* [Data section]:
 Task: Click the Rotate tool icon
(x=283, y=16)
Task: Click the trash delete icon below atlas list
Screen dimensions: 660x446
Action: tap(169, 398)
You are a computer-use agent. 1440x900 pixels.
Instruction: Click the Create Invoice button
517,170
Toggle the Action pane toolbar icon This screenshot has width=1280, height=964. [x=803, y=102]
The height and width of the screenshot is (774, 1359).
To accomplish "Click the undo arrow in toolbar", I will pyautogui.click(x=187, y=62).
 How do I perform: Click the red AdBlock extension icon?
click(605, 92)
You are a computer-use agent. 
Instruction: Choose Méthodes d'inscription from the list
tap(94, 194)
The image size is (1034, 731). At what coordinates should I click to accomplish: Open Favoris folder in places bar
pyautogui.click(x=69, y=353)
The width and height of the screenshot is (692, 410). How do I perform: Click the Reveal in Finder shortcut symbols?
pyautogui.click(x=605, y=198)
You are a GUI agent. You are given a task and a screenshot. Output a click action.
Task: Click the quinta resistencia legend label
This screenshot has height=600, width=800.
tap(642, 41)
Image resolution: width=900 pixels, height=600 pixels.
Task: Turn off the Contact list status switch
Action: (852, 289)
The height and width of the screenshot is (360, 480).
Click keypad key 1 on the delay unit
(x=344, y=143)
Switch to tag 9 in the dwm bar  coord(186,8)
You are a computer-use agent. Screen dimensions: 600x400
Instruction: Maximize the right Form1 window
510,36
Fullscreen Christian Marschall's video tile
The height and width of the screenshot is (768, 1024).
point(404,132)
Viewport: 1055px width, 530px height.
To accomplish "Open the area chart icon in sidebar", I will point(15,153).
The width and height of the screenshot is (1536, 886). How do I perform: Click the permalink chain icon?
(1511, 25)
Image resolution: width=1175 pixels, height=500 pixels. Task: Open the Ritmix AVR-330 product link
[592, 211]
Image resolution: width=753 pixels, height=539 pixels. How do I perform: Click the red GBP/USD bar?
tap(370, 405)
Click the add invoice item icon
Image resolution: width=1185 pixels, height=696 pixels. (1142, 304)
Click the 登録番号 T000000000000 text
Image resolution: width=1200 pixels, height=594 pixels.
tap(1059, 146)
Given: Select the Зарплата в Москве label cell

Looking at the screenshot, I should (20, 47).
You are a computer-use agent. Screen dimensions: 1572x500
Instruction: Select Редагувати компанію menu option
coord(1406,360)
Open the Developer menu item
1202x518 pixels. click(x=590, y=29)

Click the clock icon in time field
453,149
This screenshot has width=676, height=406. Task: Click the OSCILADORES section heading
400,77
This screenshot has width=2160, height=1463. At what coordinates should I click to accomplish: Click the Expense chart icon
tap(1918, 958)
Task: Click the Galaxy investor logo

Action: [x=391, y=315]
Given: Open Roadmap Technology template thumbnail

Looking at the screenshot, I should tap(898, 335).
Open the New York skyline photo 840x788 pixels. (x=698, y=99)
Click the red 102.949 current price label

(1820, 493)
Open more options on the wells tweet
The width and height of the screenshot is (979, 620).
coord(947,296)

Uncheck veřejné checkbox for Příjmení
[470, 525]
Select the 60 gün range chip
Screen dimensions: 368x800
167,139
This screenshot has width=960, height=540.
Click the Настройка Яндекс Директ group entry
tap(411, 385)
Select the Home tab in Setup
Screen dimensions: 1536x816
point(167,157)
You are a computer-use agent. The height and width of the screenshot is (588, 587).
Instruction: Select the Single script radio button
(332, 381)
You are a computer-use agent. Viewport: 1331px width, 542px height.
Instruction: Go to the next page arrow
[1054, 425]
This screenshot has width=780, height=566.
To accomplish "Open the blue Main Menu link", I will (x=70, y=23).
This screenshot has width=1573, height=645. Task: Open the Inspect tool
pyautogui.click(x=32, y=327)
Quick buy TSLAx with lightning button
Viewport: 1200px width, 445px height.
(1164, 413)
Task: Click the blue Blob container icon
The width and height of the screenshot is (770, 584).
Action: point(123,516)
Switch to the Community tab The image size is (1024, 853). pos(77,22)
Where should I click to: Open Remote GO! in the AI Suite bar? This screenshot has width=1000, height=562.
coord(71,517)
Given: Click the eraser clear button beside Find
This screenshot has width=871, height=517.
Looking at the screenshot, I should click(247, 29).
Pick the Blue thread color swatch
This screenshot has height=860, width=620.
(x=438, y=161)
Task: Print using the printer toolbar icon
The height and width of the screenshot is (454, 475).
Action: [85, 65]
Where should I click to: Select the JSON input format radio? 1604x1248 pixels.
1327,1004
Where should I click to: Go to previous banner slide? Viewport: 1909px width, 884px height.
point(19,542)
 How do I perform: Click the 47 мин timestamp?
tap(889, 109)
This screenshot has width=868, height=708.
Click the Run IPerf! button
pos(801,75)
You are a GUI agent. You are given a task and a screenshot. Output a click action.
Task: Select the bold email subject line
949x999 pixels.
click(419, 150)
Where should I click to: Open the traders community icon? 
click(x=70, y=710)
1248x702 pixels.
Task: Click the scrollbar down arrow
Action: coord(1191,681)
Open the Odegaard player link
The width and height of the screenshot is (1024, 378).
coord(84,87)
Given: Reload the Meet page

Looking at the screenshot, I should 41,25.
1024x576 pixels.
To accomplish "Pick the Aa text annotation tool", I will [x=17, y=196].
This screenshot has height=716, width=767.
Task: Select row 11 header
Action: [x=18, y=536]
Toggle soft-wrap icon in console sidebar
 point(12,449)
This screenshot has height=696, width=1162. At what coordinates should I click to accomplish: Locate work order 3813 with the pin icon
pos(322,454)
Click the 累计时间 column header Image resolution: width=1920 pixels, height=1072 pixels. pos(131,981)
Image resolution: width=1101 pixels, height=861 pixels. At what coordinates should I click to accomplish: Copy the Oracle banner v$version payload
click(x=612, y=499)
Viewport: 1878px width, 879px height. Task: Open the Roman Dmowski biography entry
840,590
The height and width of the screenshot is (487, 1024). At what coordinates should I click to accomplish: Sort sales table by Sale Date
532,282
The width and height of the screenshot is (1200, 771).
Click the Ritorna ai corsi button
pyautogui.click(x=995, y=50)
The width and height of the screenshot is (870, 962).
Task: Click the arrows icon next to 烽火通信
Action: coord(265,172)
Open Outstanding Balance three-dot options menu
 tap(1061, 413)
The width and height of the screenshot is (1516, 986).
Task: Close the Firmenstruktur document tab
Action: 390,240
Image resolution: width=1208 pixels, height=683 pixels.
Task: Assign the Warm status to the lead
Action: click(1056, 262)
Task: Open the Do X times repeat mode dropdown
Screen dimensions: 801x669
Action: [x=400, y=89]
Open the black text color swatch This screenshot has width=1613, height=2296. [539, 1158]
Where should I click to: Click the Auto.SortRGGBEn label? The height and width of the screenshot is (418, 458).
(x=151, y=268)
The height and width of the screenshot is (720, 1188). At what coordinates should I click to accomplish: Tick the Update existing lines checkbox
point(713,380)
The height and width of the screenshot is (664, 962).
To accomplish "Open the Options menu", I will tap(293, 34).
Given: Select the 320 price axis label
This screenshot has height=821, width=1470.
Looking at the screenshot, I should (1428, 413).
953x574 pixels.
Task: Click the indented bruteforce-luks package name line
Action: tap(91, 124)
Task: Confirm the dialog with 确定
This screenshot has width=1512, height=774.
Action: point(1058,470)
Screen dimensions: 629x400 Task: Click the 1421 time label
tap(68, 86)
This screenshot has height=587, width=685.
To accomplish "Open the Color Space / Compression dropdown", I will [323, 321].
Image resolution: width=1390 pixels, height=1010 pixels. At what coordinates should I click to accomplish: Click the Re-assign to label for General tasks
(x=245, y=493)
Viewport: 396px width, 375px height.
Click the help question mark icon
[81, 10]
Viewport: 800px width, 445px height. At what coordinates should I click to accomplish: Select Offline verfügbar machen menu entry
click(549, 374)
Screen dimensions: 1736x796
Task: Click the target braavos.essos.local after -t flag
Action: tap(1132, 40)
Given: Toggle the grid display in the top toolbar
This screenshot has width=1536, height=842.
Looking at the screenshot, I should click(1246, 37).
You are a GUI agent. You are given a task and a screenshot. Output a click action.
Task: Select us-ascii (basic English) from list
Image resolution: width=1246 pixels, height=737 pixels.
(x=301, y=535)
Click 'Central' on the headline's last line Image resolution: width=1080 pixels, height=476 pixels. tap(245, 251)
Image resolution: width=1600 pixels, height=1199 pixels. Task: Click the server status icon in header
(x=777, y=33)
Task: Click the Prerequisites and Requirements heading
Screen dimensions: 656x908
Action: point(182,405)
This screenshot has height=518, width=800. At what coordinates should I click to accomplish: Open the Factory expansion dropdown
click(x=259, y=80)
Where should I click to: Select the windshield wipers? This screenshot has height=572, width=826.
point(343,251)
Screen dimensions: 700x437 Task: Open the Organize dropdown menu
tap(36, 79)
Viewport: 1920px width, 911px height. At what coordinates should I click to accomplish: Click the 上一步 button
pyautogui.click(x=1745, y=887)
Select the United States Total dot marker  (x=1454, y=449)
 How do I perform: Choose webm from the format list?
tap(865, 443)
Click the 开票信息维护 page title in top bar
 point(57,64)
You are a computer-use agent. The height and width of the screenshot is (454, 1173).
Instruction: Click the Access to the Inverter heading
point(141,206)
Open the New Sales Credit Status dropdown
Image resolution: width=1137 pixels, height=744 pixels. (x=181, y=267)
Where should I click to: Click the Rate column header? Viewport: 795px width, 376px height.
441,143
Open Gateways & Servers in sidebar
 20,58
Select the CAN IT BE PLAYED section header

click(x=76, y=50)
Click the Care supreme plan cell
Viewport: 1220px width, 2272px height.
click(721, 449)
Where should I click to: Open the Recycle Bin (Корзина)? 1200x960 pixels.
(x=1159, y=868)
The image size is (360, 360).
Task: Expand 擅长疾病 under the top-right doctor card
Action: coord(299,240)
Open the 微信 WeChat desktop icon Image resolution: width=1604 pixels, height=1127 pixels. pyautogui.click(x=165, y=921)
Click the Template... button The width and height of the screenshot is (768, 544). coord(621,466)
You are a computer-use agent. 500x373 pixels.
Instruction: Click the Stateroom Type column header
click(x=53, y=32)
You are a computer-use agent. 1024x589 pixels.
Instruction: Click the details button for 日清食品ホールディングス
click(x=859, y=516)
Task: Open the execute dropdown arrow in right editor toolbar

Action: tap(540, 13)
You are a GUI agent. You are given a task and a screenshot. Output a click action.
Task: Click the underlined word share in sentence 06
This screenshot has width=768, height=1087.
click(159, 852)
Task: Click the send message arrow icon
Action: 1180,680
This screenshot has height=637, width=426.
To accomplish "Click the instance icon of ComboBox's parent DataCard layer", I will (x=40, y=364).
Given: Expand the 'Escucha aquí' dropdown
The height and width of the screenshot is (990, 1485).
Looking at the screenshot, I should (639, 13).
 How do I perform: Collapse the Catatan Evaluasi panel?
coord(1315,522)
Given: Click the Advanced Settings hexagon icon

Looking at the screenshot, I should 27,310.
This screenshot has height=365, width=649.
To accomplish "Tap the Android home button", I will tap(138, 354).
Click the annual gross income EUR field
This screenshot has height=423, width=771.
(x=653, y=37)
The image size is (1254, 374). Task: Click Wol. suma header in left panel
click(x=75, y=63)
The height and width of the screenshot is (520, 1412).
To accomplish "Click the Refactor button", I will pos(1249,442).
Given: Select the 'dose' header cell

* [Work to be completed]: Copy exactly the stretch of data above from the line with "Given: Open Roadmap" through the line with "This screenshot has width=960, height=540.", and omit all other lines.

* [Result for this exercise]:
Given: Open Roadmap Technology template thumbnail

Looking at the screenshot, I should tap(898, 335).
Open the New York skyline photo 840x788 pixels. (x=698, y=99)
Click the red 102.949 current price label

(1820, 493)
Open more options on the wells tweet
The width and height of the screenshot is (979, 620).
coord(947,296)

Uncheck veřejné checkbox for Příjmení
[470, 525]
Select the 60 gün range chip
Screen dimensions: 368x800
167,139
This screenshot has width=960, height=540.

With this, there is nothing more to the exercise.